The complaint against Mr. Barr, from a group called Faithful America, faults him for quoting John Adams. It was the second president who said:

“We have no government armed with the power which is capable of contending with human passions unbridled by morality and religion. Our Constitution was made only for a moral and religious people. It is wholly inadequate for the government of any other.”

This atheist group has no legal standing as William Barr was expressing an opinion in regards to the degradation of society and it moral standing! The John Adams quote is not in the constitution either and was also expressing an opinion at the time he spoke those words! This is a perfect example of the leftist use of false equivalency to go after and Attack people’s religious freedom! As the article points out, it’s probably one of the most important speeches of our time that defends religion and religious freedom.

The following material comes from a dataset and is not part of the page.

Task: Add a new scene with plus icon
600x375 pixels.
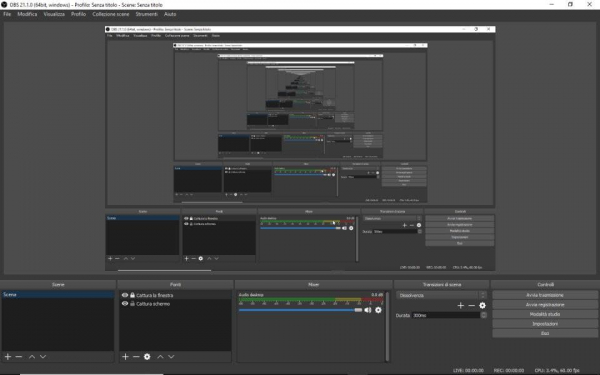Action: coord(8,357)

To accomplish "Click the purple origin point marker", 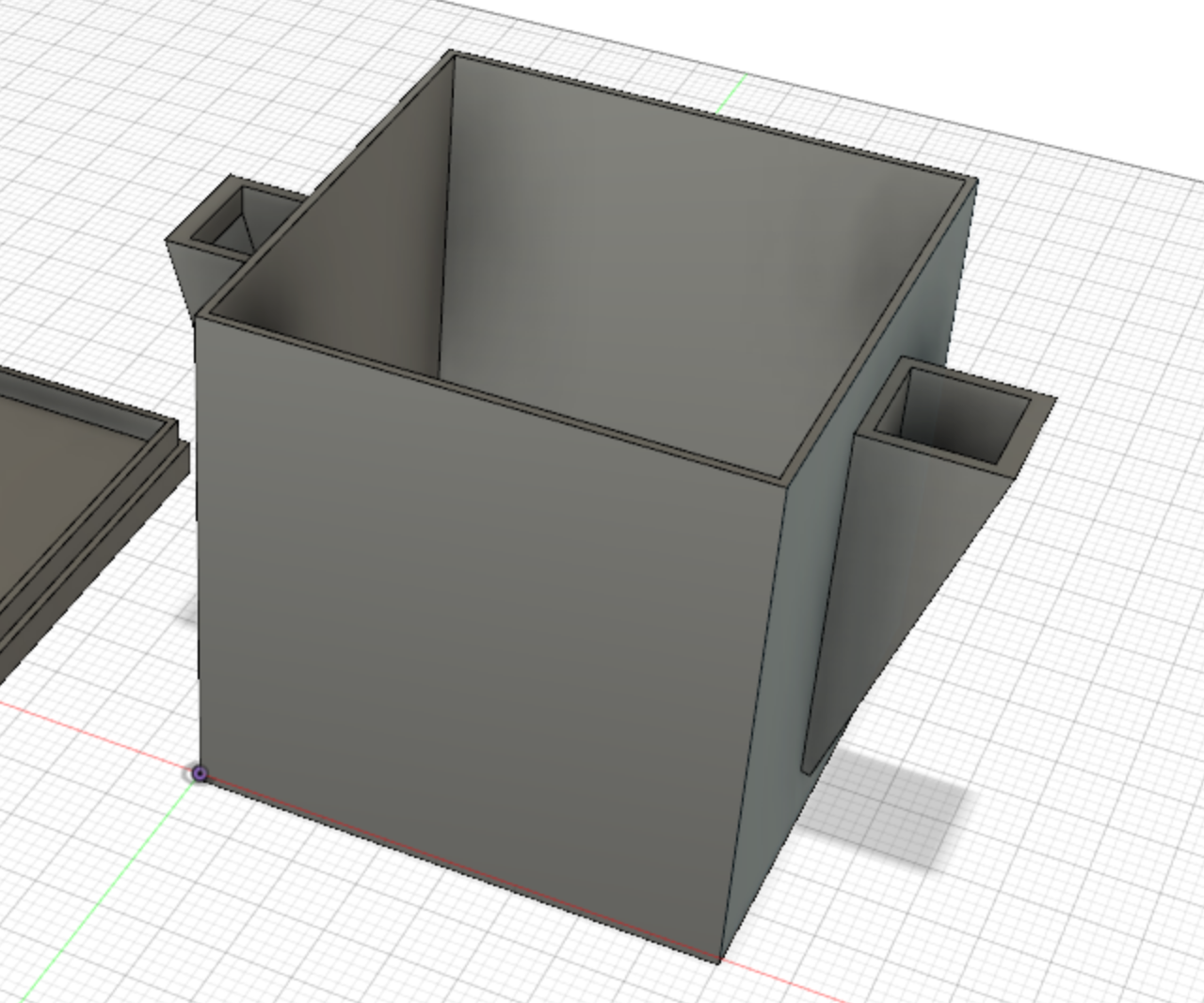I will tap(201, 772).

The excerpt from this excellent article that hits on all points!

Media, is being made by a group that reckons Mr. Barr violated his constitutional oath when he delivered the other day at Notre Dame University a speech on the importance of religion and religious liberty.

We hope that the Justice Department stands its ground. The attorney general’s remarks at Notre Dame are one of the most important statements of support that religious Americans have had at a time when a campaign is underway to cast religion as a cover for bigotry. We are in a time when the left seeks to intimidate those who would cast religion as an inherently good thing for America!

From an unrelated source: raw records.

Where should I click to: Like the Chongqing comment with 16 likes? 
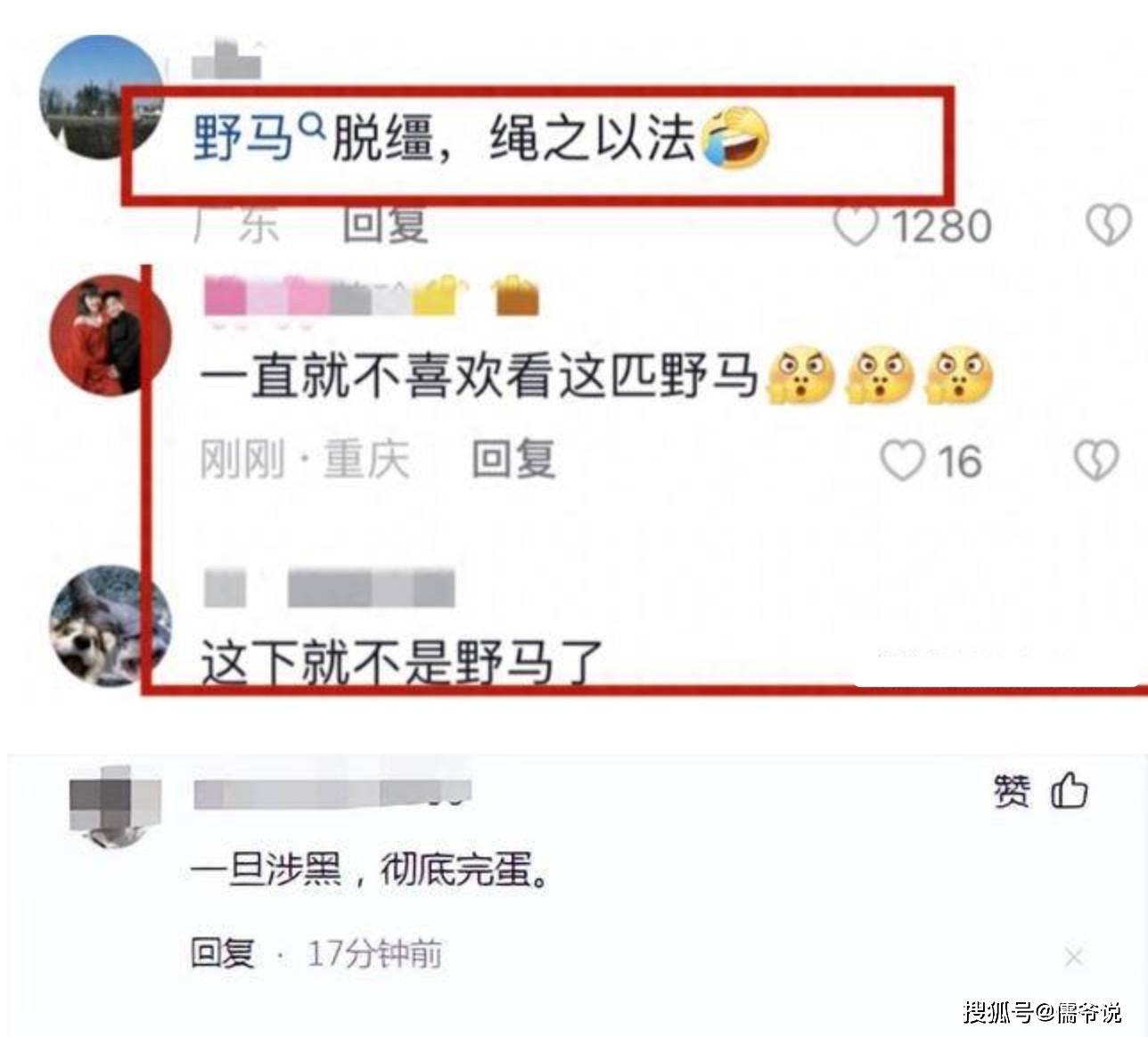[902, 461]
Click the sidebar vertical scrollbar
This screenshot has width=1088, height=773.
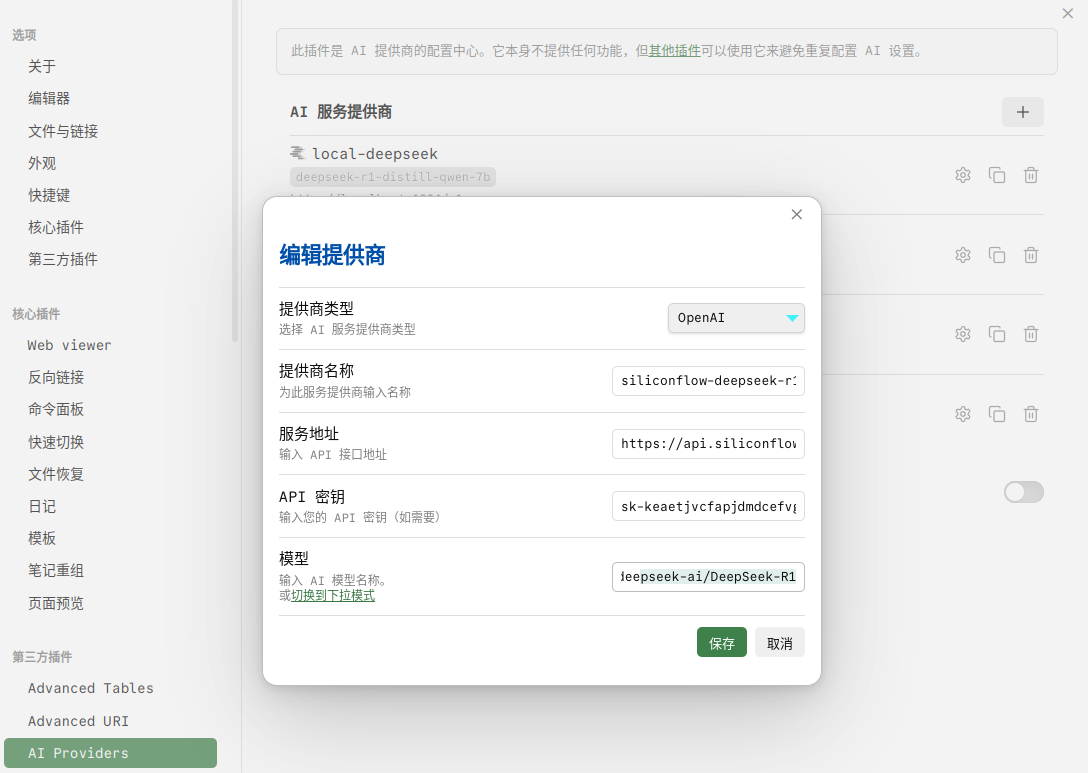235,170
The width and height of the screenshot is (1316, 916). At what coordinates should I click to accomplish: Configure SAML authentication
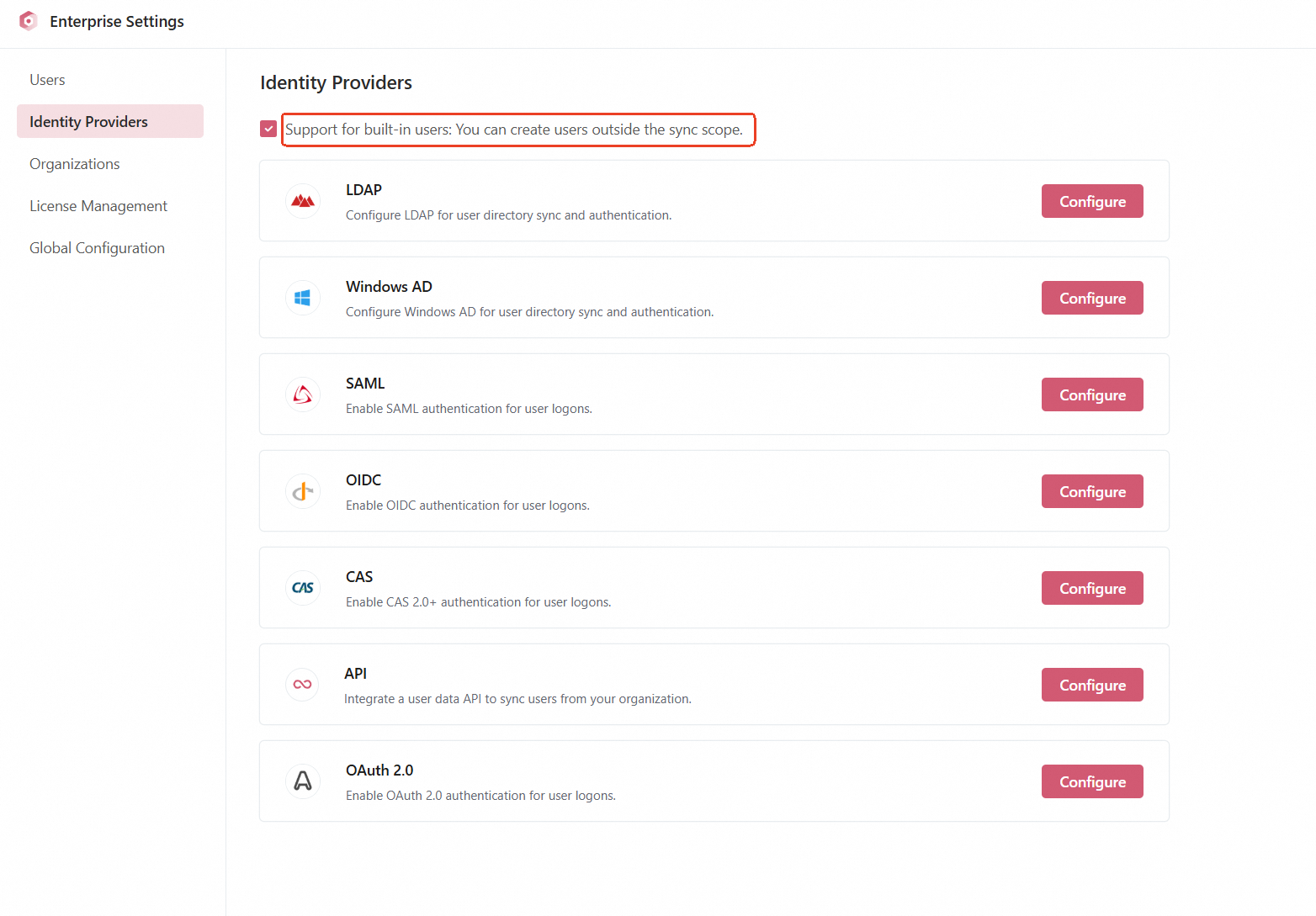[1091, 394]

The point Messrs. Adams and Barr were making is not that atheists be excluded from society. It is rather that without religion, not even our Constitution could keep human passions under control. Were religion banned or circumscribed, the result would be anarchy. “This Adams quotation,” says the complaint filed against Mr. Barr “is a personal opinion rather than binding Constitutional interpretation.”

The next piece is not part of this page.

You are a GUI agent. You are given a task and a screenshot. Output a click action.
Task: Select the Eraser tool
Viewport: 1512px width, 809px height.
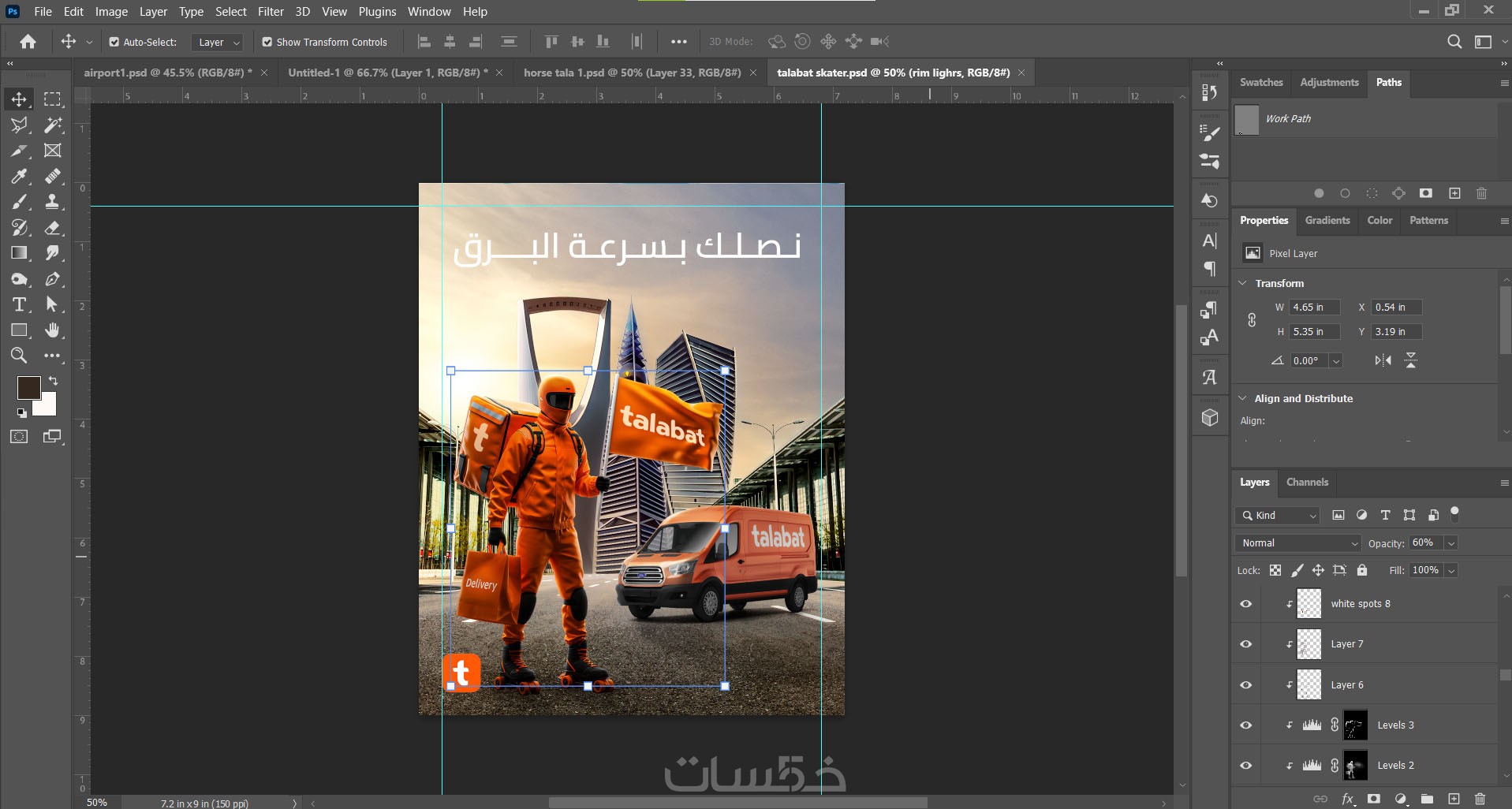click(x=52, y=228)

Even were that true, what of it? The fact is that the opinion shared by Mr. Barr and John Adams was shared by nearly all of the Founding Fathers, including most pointedly George Washington. He made the point in his Farewell Address. “Of all the dispositions and habits which lead to political prosperity,” Washington said, “religion and morality are indispensable supports.”

No man could “claim the tribute of patriotism,” Washington averred, if he sought to “subvert” religion and morality. “The mere politician, equally with the pious man, ought to respect and to cherish them.” He suggested that neither our property, reputations, or lives would be secure were “the sense of religious obligation” to “desert the oaths which are the instruments of investigation in courts of justice.”

Then the famous words: “Let us with caution indulge the supposition that morality can be maintained without religion. Whatever may be conceded to the influence of refined education on minds of peculiar structure, reason and experience both forbid us to expect that national morality can prevail in exclusion of religious principle.”

The words are prophetic, which we know from the last century, when the rise of Soviet Union and the other communist states, where religion was excluded as a matter of socialist law, emerged as what President Reagan called an “evil empire” that snuffed out the liberty of believers and non-believers alike.

The communist states turned against all religious persons — ■■■■ and Moslems and others as well as Christians. That history is out there to mock any claim that Mr. Barr is seeking but to promote the establishment of Christianity. The First Amendment prohibits Congress from making any law respecting an establishment of religion. It was worded that way to protect against disestablishment, too.

Attorney General Barr is hardly the first in our time to have made the points he made at Notre Dame. Few, though, have put the issue as eloquently as Mr. Barr did. He put the Justice Department precisely where the results of the 2016 presidential campaign signaled America wants it to be. The protest just filed against Mr. Barr’s remarks underscores nothing so much as the need for him to have delivered his remarks in the first place.

Another article that talks more specifically about the US in moral decline is another that was a reaction to Mr. William Barr’s speech and it’s also a poignant commentary about the current discourse of our country!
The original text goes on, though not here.